# Roto Grows, Omega Gardens, Gi Grows I got some Questions?



## deeznuts (Jan 19, 2008)

I have searched around the net and really found no threads that really help with info about the rotating garden systems.
Please No stories of my brothers uncles cousin says.......
I want real people with Real Knowledge. Trying to build a helpful post after days of searching many forums in vain.
Please no off topics here either.
Questions, Such as: 
1. How often would you change the reservoir solution?
2. How do you like it?
3. How do you change over from solutions from vegetative to flowering? 
4. Do you input your clones right away?
5. What kinds of "real yield" do you get on say a 360 site model? 
6. What kind of spacing are you giving them?
7. How many Plants on a larger 360 site model?
Any body have any other real questions shoot and let's make this post worth reading.
Thanks for all your help and letting me lurk around for a while.


----------



## deeznuts (Jan 23, 2008)

Ok got some info on my rotating garden of choice. Talked to a few new found friends and they all have the 360 site bonzai rotating garden. They all liked it two have returned to buy another.
My local shop told me the owner of the Bonzai died and the guy he hired to fix his tech problems bought the company.
When you order one he will set it up in his shop and run it for a day to make sure there are no problems from the factory.
I really like this set up so I will order one next week and let you know how I like it. I really like the idea of the light being able to move closer to the wheel.
The measurements of the bonzai are:
[FONT=Verdana, Arial, Helvetica, sans-serif]The 360 plant hydroponics systems use two lights. Dimensions for Bonsai 360 are 68" D x 62" W x 66" H. (ballasts and bulbs not included)[/FONT]

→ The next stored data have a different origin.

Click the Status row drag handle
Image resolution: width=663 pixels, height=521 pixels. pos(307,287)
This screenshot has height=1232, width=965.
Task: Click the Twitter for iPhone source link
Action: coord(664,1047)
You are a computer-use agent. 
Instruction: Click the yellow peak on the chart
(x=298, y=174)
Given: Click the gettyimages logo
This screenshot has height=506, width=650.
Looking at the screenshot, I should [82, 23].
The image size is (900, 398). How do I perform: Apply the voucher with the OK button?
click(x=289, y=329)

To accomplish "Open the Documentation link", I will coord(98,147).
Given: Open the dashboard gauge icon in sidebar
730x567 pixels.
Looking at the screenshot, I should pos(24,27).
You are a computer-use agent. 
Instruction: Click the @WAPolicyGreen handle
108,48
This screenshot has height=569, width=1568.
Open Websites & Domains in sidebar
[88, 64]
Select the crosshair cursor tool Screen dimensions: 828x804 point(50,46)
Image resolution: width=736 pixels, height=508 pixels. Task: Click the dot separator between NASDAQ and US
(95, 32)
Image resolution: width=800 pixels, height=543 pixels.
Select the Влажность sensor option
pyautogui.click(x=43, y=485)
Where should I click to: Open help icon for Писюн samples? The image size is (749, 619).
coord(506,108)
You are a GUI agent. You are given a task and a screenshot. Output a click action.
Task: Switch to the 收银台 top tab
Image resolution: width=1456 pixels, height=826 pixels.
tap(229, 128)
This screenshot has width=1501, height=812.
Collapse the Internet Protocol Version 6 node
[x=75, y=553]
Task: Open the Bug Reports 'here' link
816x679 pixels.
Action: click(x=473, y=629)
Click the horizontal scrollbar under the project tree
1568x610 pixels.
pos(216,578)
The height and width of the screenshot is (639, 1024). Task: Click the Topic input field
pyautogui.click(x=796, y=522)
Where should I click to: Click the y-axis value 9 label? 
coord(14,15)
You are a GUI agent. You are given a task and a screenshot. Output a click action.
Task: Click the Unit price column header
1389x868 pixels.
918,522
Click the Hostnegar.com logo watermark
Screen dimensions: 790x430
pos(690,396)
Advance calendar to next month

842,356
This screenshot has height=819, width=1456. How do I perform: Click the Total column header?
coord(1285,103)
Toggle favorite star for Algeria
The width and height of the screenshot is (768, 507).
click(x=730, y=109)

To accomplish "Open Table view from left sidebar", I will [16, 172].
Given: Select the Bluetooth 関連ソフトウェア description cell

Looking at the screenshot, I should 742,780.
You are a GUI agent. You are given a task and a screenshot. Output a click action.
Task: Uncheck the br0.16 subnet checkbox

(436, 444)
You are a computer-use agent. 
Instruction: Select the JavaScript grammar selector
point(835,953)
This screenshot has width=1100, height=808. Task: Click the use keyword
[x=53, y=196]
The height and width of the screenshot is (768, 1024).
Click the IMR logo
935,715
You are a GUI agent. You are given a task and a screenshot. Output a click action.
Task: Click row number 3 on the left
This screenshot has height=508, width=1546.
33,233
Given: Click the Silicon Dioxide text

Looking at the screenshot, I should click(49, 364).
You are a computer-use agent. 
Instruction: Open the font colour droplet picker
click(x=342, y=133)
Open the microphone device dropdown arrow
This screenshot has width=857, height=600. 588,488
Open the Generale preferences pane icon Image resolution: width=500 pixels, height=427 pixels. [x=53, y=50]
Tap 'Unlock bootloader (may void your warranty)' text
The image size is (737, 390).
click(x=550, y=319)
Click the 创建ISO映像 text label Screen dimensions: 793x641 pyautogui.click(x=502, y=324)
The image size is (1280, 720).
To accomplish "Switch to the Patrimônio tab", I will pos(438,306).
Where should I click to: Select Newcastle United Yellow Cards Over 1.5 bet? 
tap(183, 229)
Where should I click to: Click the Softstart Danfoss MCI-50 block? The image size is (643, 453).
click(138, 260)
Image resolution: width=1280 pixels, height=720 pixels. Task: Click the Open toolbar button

Link is here Bonzai 360 Rotating Gardens
Any one else out there......


----------



## potroast (Jan 24, 2008)

I've never seen that one, I saw an Omega at a trade show several years ago. I've never seen any in use, it looks like it will grow a lot of little plants.

Let us know how it works for 4 grand.


----------



## Rotoman (Mar 6, 2008)

I have used the rroto grow and its great


----------



## IronMike (Apr 9, 2008)

Can you specify please? You said it works great, well how much bud did you harvest per plant? How long from seedlings to harvest? How tall were your plants? I'm thinking of implementing this system but every site only describes the uses with lettuce, herbs and fruits etc. What about weed? Any first hand accounts would be very persuasive, thanks.


----------



## deeznuts (Apr 14, 2008)

A friend just got his self a rotating garden what kind we don't know bought it off a dead guy so his partner had no info. It's a nice model. I'll check back in a few months and let you know how it goes.


----------



## ganjagoddess (Jun 1, 2008)

deeznuts said:


> I have searched around the net and really found no threads that really help with info about the rotating garden systems.
> Please No stories of my brothers uncles cousin says.......
> I want real people with Real Knowledge. Trying to build a helpful post after days of searching many forums in vain.
> Please no off topics here either.
> ...



1.) Bonzai: Just keep the ec,tds and PH of the resovoir correct, and have a seperate rez with nice clean RO water for the flushing schedule that you set, all you do is switch the pump for one rez to another.

GI grow: Never!!

2.)Bonzai: I here they have serious problems after a couple harvests mainly stemming from the weak metal that forms the rings become elliptical, causing all sort of problems....

GI GROW: Rock solid beats, but overall I do not like the drip system that comes with it.

Oemga: These are the bollox's, cannot beat these guys, there is a reason they are 5k new a piece.. haha

3.) Same answer as question 1...

4.)No you need to get them rooted flat first, then once they have a decent root system they can go upside down. LOL

5.)on a 360 site, My personal opinion is to pack it with 360, as full as it goes, I have seen come out of 360's anywhere from 4lbs to 6 lbs standard, but once I saw a 10lbs pull...

6.)NONE thats my personal opinion for thesse wheels give em none...

7.)360.

Hit me up if you need more specific info.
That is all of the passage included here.